Suona singolare, tuttavia, che Confindustria parli di un patto di equità sociale da fare noi e il sindacato, siamo davanti alla riedizione di una intesa concertativa che rafforzi il monopolio della contrattazione eliminando sul nascere ogni opportunità dei sindacati di base e conflittuali di conquistare accordi di settore e di sito avanzati rispetto ai CCNL siglati dai sindacati cosiddetti rappresentativi.
È alquanto singolare che si parli di lotta alle finte cooperative quando il sistema degli appalti e dei subappalti si sorregge in molti casi sull’applicazione di contratti al ribasso con sotto inquadramenti e sostanziale riduzione del potere di acquisto della forza lavoro.
Hanno in mente la riduzione dei contratti nel settore privato non per porre fine a quelli pirata ma per eliminare situazioni di miglior favore e per questo chiedono alla Cgil un patto “per il bene del paese” che ci riporta indietro a 40 anni e passa or sono con la politica dei sacrifici, un linguaggio per altro tipico del modello concertativo che poi è la base ideologica e culturale sulla quale costruire da una parte i monopoli della contrattazione e dall’altra la piena agibilità di sindacati complici che potranno rafforzare previdenza e sanità integrative come soluzione mentre si andrà riducendo il welfare universale con tagli alle pensioni pubbliche, alla scuola e alla educazione.

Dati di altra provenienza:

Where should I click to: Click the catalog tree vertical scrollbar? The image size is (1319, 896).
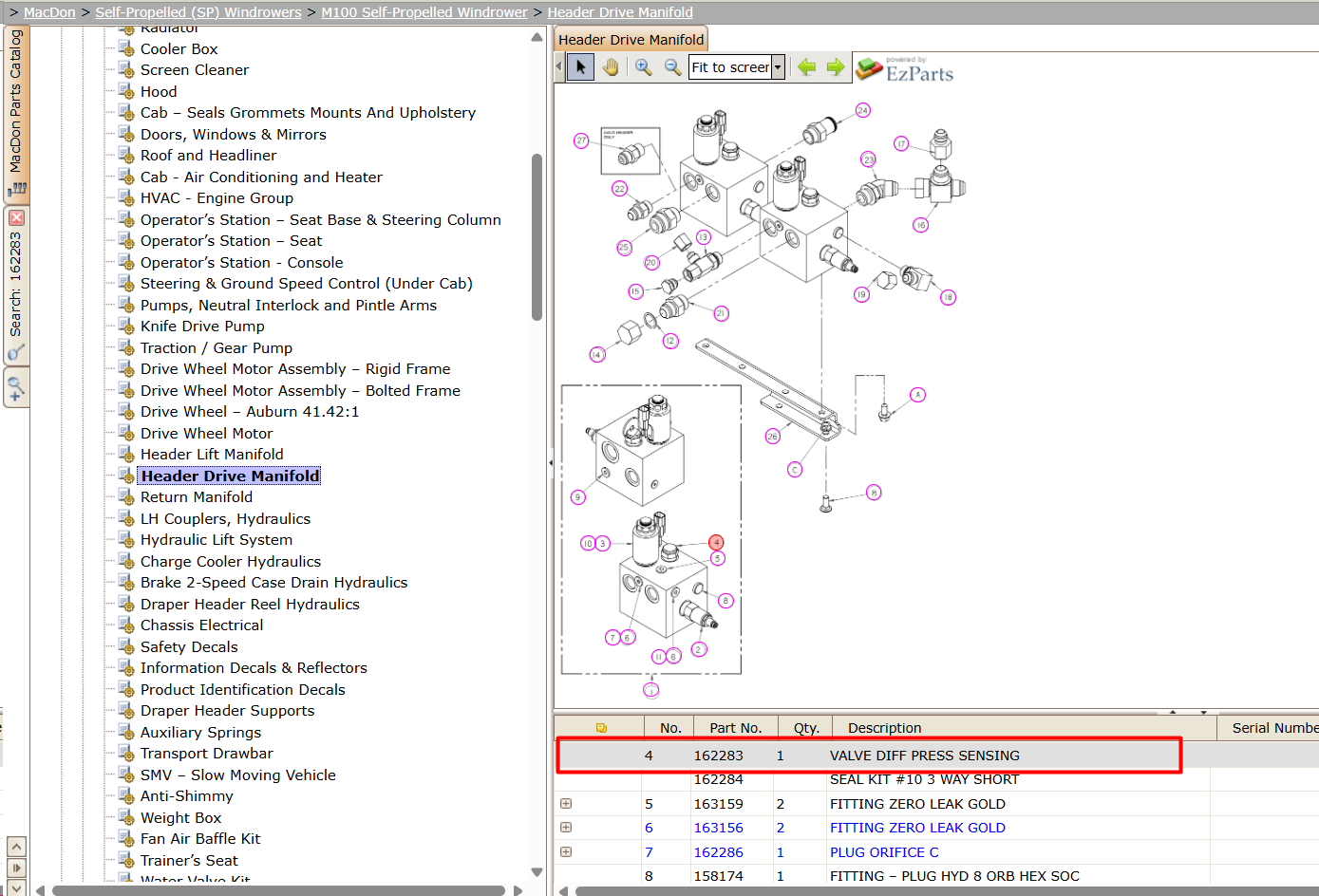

Bonomi giudica la manovra di Bilancio come una misura ragionevole perché ha confermato gli interventi sul cuneo fiscale a sostegno delle famiglie a basso reddito. Ma al contempo ne evidenzia un limite, una Manovra che non agisce sul versante dell’offerta e quindi chiede di indirizzare sempre più risorse agli sgravi fiscali e all’imprese sapendo che a pagare i loro investimenti sarà la fiscalità generale con tagli al welfare.
Stimolare gli investimenti significa andare verso un sistema di relazioni sindacali costruito sull’incremento della produttività per poi ergersi a paladini dell’equità distributiva in un paese che negli ultimi 40 anni ha visto diminuire i salari, crollare il potere di acquisto e di contrattazione aumentando le disuguaglianze economiche e sociali.
Le dichiarazioni confindustriali evitano comunque di affrontare il nodo saliente ossia la crisi del sistema italiano, la sua scarsa produttività e il rallentamento dell’economia iniziato quasi 30 anni or sono. E le responsabilità padronali nella crisi del modello italico sono volutamente taciute, gli scarsi investimenti nella ricerca e nei processi produttivi dovuti anche al progressivo ridursi dei margini di profitto mentre si procedeva tra delocalizzazioni produttive, privatizzazioni, riduzioni del costo del lavoro e aiuti statali.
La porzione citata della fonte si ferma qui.